■ Opgaven
1: Kloppen de volgende uitspraken met de tekst over de degradatiebeslissing? Antwoord per uitspraak met ja of nee en citeer letterlijk de woorden uit die tekst die de doorslag geven.
(a) Een gedetineerde die is gedegradeerd, komt volgens artikel 16 van de Regeling niet in aanmerking voor re-integratieverlof.
(b) De beroepscommissie draagt verweerder op een nieuwe beslissing te nemen.
(c) Klager krijgt een tegemoetkoming van €50,-.
2: Kunt u de tekst over de degradatiebeslissing voortzetten, te beginnen na de laatste zin die er staat?
::: Brontekst
In artikel 16 van de Regeling tijdelijk verlaten van de inrichting (oud) (hierna: de Regeling) is benoemd welke gedetineerden niet in aanmerking komen voor re-integratieverlof. Op grond van artikel 16, aanhef en onder c., van de Regeling komt een gedetineerde niet in aanmerking voor re-integratieverlof wanneer hij is gedegradeerd.
Weliswaar kon verweerder ten tijde van het nemen van de bestreden beslissing niet weten dat klager ten onrechte was gedegradeerd, maar achteraf oordelend, kan de degradatiebeslissing de afwijzing van klagers verzoek om plaatsing in een BBA niet dragen.
Nu de degradatiebeslissing de enige grond is die verweerder gebruikte om klagers verzoek af te wijzen, is bij de huidige stand van zaken de bestreden beslissing onvoldoende gemotiveerd. De beroepscommissie zal het beroep daarom gegrond verklaren en de bestreden beslissing vernietigen. Nu klager bij beslissing van 5 juni 2024 alsnog in een BBA is geplaatst, zal zij verweerder niet opdragen een nieuwe beslissing te nemen, maar ziet zij wel aanleiding om klager een tegemoetkoming toe te kennen. De beroepscommissie kent klager een tegemoetkoming toe van €100,-.
::::::
::: Getoonde gegevens
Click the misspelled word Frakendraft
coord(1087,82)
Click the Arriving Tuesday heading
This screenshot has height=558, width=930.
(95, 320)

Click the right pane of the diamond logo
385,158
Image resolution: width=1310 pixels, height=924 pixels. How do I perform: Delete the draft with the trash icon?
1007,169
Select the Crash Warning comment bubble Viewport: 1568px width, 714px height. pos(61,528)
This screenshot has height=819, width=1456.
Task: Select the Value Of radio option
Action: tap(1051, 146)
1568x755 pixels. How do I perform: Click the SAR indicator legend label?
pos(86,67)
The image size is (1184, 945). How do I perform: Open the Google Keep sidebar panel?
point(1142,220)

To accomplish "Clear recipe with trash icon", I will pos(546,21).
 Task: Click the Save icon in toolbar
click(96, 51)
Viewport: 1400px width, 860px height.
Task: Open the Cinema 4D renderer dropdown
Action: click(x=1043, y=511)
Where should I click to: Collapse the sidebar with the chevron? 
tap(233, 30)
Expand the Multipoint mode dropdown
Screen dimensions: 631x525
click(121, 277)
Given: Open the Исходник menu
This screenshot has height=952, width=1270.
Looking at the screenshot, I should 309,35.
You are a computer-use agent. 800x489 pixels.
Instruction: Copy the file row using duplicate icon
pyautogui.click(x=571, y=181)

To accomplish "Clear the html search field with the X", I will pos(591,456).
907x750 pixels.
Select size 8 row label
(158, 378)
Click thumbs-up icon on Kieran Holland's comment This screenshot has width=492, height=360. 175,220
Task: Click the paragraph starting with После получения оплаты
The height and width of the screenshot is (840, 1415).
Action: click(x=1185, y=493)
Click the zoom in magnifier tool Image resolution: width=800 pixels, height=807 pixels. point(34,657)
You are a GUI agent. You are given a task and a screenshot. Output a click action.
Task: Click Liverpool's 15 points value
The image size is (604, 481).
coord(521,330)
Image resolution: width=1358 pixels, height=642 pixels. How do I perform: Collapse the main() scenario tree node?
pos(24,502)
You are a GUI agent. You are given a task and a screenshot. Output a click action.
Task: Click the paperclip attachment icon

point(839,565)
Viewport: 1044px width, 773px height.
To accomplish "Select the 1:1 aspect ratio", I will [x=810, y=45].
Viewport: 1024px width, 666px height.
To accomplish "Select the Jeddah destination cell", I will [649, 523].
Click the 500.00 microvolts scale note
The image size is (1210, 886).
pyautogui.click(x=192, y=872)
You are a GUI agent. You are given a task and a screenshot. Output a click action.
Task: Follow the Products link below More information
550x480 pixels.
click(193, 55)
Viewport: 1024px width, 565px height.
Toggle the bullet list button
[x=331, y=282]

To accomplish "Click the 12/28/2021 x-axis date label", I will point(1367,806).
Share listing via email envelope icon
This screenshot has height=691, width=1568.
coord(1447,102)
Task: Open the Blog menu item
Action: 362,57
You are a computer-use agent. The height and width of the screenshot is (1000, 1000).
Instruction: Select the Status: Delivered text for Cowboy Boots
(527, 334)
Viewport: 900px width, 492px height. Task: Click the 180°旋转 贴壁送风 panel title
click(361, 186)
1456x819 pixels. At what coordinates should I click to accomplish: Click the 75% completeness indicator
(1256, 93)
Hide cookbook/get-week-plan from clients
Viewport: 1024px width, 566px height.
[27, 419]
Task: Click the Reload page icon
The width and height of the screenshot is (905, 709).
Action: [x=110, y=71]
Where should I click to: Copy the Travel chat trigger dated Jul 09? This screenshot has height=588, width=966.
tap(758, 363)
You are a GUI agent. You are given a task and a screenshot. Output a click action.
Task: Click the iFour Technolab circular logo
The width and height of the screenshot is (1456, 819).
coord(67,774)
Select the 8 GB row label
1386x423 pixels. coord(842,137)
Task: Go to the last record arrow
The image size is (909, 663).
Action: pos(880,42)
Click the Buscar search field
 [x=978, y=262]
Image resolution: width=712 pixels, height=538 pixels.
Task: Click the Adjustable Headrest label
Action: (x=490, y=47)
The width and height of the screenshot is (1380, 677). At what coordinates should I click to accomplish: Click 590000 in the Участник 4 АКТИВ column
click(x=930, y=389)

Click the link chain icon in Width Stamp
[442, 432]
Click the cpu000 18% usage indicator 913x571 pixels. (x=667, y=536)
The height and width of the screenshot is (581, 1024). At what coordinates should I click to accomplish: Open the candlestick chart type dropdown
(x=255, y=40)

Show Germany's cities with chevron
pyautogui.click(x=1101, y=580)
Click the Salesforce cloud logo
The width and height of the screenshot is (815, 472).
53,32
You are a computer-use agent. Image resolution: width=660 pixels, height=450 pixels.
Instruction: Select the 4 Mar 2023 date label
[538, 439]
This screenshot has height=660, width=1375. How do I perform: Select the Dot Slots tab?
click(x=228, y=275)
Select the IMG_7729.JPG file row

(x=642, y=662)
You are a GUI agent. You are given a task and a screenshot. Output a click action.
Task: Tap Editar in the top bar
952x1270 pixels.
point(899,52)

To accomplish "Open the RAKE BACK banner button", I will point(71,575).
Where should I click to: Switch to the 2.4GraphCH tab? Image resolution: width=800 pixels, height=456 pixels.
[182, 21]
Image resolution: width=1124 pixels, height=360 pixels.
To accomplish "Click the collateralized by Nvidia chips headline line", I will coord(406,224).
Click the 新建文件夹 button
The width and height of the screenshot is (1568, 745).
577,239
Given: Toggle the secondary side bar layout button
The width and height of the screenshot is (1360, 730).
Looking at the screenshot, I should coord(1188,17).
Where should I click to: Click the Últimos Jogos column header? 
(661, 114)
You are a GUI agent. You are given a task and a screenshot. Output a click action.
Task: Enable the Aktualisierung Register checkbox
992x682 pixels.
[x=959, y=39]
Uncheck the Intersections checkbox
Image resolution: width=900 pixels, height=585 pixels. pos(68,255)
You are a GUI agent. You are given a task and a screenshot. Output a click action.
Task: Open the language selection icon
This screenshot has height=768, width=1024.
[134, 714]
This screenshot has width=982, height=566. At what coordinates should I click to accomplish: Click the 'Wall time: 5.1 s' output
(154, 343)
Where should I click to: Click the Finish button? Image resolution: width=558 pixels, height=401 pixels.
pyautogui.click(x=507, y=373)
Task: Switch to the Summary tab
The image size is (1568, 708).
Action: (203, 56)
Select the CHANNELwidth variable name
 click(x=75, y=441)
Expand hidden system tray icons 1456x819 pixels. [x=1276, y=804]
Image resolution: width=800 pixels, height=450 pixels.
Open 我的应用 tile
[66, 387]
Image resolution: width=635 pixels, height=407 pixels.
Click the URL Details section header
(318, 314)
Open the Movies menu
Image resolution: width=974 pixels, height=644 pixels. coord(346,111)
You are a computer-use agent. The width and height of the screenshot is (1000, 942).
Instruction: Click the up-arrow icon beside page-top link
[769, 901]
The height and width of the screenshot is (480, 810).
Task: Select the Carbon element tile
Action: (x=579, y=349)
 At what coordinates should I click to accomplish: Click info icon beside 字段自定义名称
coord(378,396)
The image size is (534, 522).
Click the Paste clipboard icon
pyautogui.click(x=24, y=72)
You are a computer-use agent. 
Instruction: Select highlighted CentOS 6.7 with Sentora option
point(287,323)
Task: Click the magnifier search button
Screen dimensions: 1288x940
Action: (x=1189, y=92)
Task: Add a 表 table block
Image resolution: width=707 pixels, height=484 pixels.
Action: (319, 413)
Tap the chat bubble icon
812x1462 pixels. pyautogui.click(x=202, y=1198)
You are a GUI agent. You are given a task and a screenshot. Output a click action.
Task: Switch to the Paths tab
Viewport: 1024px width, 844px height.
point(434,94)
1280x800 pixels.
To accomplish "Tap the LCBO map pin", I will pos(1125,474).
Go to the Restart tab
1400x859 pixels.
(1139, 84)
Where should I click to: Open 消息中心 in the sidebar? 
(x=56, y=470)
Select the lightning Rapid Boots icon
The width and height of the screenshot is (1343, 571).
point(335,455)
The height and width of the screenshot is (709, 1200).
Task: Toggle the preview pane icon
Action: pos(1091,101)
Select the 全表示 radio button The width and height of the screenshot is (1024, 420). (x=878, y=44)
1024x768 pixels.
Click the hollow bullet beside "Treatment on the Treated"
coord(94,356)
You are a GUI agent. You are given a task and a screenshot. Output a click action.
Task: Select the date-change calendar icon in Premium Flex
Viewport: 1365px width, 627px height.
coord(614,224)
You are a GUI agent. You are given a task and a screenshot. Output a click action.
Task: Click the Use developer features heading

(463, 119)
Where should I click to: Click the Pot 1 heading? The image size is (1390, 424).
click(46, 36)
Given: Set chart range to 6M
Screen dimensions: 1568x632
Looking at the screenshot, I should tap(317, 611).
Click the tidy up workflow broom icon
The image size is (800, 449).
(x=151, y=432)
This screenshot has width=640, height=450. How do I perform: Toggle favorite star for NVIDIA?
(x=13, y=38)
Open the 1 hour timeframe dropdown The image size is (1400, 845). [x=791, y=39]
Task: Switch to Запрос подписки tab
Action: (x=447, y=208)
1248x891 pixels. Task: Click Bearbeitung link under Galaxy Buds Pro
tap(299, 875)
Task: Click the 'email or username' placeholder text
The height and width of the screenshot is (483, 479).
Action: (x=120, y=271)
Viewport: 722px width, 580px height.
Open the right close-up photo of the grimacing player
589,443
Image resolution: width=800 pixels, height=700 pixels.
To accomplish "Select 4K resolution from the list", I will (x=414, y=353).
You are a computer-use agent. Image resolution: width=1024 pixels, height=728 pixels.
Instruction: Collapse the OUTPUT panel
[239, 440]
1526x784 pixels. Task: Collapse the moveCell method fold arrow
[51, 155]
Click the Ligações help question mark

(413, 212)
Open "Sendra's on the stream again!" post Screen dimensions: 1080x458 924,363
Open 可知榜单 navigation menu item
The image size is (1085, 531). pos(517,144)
::::::
■ Antwoorden
1:
(a) Ja: "komt een gedetineerde niet in aanmerking voor re-integratieverlof wanneer hij is gedegradeerd"
(b) Nee: "zal zij verweerder niet opdragen een nieuwe beslissing te nemen"
(c) Nee: "De beroepscommissie kent klager een tegemoetkoming toe van €100,-."

2:
3. De uitspraak
De beroepscommissie verklaart het beroep gegrond en vernietigt de bestreden beslissing. Zij kent aan klager een tegemoetkoming toe van €100,-.
Deze uitspraak is op 29 januari 2025 gedaan door de beroepscommissie, bestaande uit
mr. J.M.C. Louwinger-Rijk, voorzitter, mr. F.H.J. van Gaal en mr. M.F.A. van Pelt, leden, bijgestaan door mr. M. Olde Keizer, secretaris.